What the task requires —
Across the entries below, please work out how many lines contain the string "link" and give only the number.

• • • • •

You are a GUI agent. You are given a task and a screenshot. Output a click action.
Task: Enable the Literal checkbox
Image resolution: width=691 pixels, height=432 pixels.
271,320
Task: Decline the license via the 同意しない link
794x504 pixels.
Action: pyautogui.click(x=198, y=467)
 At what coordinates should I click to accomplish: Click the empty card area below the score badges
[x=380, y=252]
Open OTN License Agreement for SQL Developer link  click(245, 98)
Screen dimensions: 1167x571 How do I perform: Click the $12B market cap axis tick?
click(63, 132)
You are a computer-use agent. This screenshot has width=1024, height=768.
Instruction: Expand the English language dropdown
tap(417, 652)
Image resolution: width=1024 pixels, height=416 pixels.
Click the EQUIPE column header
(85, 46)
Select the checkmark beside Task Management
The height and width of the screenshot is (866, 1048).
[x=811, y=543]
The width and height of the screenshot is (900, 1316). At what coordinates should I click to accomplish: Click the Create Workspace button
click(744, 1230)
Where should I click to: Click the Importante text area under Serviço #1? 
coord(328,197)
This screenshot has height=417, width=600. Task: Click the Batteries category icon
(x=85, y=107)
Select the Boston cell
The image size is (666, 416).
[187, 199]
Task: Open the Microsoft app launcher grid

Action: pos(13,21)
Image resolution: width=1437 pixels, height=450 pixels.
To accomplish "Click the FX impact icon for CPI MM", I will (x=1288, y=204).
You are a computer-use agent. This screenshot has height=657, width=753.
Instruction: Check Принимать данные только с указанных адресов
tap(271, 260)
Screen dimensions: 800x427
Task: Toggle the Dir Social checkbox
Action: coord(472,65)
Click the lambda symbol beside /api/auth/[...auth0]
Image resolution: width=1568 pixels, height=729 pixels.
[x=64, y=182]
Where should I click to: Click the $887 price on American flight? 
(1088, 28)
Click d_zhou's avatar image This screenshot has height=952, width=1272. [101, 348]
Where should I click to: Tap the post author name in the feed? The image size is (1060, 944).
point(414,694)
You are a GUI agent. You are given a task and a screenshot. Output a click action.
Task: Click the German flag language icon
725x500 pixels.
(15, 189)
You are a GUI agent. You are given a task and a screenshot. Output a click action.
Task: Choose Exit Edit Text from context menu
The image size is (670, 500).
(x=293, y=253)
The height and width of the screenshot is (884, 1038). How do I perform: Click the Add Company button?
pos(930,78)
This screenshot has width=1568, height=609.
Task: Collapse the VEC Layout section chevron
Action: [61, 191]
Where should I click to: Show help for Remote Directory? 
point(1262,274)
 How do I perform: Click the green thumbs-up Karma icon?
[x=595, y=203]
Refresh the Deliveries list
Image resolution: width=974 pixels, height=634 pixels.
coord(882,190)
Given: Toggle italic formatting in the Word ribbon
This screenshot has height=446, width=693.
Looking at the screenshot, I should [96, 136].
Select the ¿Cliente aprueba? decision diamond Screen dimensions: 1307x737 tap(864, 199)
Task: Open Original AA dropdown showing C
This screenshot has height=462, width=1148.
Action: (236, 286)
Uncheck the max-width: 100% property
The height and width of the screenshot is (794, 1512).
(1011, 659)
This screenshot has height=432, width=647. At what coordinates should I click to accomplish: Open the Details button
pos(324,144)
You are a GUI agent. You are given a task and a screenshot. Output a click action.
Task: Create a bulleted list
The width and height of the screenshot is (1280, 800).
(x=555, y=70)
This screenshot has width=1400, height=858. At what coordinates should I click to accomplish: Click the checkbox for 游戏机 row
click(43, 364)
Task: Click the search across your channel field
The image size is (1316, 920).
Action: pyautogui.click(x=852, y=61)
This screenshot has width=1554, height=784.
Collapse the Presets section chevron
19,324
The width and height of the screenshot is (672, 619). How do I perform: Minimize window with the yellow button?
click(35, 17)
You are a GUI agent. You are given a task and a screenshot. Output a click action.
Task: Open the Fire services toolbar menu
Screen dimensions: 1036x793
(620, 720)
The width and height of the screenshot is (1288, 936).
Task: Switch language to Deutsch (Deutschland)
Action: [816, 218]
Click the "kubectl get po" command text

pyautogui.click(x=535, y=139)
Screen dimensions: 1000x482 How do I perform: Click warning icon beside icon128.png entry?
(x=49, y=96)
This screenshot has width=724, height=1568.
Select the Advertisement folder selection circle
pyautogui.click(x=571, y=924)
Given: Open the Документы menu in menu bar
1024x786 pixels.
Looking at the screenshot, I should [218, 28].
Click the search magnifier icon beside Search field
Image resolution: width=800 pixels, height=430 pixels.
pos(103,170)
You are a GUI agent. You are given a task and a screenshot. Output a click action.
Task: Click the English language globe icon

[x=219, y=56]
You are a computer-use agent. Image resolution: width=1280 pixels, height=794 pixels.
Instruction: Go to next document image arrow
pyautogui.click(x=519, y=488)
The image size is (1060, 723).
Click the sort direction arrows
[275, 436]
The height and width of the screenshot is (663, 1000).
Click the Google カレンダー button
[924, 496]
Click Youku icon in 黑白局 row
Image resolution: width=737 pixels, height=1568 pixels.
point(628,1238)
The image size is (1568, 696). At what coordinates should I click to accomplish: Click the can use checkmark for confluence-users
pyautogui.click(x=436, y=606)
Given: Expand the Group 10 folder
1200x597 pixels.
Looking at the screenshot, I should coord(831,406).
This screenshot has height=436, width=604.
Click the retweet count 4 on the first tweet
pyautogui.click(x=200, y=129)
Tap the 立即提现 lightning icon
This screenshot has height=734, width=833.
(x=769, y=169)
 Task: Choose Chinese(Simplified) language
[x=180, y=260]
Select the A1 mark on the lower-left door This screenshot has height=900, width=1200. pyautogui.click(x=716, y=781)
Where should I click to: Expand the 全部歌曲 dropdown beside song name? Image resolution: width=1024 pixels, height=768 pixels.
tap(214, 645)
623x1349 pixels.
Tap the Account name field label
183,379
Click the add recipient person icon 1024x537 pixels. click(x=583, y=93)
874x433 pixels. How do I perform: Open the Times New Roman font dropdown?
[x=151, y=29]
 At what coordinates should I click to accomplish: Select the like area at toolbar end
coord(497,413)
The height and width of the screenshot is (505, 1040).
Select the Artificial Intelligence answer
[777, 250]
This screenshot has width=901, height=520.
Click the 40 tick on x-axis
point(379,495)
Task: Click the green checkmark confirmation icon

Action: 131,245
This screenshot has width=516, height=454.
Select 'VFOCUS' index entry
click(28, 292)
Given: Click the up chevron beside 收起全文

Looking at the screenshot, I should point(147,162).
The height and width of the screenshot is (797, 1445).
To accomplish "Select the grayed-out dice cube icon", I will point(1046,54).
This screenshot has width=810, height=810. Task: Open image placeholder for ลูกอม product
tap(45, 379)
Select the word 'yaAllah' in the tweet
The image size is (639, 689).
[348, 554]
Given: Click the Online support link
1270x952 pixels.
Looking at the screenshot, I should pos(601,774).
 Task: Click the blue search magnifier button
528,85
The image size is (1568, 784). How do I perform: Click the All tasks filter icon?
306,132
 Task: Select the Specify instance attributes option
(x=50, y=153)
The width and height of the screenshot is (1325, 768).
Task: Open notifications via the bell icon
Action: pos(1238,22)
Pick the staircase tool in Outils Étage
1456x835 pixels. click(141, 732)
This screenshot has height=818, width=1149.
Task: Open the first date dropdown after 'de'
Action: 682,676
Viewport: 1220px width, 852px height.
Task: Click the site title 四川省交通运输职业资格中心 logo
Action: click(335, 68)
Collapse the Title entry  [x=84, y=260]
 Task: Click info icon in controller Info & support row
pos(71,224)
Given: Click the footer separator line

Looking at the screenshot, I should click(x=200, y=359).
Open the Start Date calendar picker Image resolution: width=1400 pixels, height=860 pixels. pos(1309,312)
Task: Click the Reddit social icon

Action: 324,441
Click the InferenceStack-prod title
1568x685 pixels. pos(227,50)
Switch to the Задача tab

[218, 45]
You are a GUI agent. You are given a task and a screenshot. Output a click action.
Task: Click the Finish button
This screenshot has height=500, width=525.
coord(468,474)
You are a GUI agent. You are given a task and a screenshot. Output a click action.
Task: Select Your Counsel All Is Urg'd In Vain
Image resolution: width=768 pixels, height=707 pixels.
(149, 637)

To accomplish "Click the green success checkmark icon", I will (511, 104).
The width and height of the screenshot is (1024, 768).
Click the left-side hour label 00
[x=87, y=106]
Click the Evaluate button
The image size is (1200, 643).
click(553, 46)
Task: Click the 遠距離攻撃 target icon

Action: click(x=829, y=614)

• • • • •

Response box —
3